(Pixel coordinate grounding data)
___
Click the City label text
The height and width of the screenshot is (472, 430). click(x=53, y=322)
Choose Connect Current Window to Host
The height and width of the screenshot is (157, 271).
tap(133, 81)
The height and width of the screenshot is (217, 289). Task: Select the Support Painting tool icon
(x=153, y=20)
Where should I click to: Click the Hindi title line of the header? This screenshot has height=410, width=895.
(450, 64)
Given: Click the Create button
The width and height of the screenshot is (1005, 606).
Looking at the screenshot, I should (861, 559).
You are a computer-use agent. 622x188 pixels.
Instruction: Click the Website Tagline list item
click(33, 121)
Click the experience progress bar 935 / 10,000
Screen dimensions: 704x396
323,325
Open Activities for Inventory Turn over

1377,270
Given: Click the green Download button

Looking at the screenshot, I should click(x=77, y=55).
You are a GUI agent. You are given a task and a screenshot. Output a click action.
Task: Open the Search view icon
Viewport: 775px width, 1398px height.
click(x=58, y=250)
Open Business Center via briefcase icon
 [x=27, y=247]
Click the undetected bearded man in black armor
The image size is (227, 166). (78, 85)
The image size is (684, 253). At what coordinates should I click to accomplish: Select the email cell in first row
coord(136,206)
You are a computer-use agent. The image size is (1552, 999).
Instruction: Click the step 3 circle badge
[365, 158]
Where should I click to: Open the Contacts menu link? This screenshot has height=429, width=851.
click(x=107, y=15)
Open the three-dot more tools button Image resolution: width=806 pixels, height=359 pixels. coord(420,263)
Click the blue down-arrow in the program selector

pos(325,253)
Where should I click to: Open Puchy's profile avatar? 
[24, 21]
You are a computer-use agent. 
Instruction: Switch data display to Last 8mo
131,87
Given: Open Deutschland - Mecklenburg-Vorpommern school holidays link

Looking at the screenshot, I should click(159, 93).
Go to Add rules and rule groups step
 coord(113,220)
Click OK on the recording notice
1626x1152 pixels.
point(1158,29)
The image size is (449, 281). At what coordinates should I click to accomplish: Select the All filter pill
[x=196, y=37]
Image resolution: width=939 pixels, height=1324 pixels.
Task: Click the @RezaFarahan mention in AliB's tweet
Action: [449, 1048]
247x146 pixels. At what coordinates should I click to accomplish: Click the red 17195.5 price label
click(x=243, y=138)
___
> _Exercise requirements_
How many lines in the data contain "agent"? Answer with the number alone.

> _The completed task_
4